Fringe! London’s Queer Film and Arts Festival

The definitive celebration of queer arts

 

Since 2011, Fringe! Queer Film and Arts Festival has been an entirely volunteer-run organisation rooted in London’s queer creative scene. Taking place in a range of venues across east London in November every year, the festival aims to showcase an eclectic mix of films, art and performance celebrating LGBTIQA+ stories from around the world. 

 

The festival began as a community response to cuts within the arts sector.

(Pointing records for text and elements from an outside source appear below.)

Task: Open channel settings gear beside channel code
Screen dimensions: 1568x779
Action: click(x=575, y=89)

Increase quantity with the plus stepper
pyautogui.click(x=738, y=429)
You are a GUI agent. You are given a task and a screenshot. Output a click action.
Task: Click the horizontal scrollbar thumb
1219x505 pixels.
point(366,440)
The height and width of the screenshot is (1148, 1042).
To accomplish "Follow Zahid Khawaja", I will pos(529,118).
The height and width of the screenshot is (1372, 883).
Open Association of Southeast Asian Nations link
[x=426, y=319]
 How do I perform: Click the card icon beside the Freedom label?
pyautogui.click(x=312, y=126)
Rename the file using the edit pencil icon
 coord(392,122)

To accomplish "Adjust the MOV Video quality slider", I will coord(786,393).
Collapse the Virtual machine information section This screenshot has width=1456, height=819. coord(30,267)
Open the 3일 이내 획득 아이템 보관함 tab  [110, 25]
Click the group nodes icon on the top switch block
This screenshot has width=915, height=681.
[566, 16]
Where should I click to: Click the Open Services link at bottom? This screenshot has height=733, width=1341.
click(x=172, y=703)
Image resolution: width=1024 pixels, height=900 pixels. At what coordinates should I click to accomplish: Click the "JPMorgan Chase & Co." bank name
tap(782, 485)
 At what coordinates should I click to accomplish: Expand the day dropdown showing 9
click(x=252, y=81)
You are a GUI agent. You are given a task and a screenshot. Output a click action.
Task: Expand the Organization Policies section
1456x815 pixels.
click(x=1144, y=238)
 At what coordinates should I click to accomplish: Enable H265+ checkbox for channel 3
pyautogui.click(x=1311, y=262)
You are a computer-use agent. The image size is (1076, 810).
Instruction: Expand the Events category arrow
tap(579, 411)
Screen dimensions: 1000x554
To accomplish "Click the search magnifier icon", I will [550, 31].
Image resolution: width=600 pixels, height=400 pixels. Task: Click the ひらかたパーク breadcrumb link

Staying true to this original ethos, many of the screenings and events are free or affordable.

 

 

At this year’s festival, viewers are encouraged to look back with a focus on documentary filmmaker, Catherine Gund, who is in town for the duration of this special event.

 

Her short documentaries first chronicled activist movements over the past decades and provide an archive of some of the trailblazing queer people protesting, cruising, loving and pushing the boundaries. Her more recent doc-biopic traces the later life of Mexican ranchera legend Chavela Vargas. Known for scandalising Mexico throughout the 20th century by singing, smoking, gambling and loving “like a man”, Chavela chronicles Gund’s discovery of this infamous singer prior to her death in 2012.

 

A similar glance to the past reveals three rare 16mm experimental dramas from lesbian feminist filmmaker Jacqui Duckworth, screening in collaboration with feminist curatorial collective Club des Femmes and Felicity Sparrow. An Invitation to Jacqui D offers a selection of Duckworth’s films which were unprecedented in their unflinching representation and exploration of a newly visible lesbian feminist identity to emerge during 1980s London. 

 

IMAGE: BUCKLE

 

The festival line-up also includes numerous works from fantastic queer women in cinema, such as DES!RE by Campbell X, Paula Durette’s hilarious early-internet cartoon about mating habits, Nesting Season, Krissy Mahan’s class analysis of Carol using Fisher Price models and Carrie Hawks’ animation Black Enuf. 

 

With so many female directors and artists breaking taboos and reclaiming histories in queer cinema, Fringe! programmers have heralded 2017 The Year of the Lesbian Filmmaker. The festival begins this evening with opening film Forbidden Games: The Justin Fashanu Story and runs until 19 November.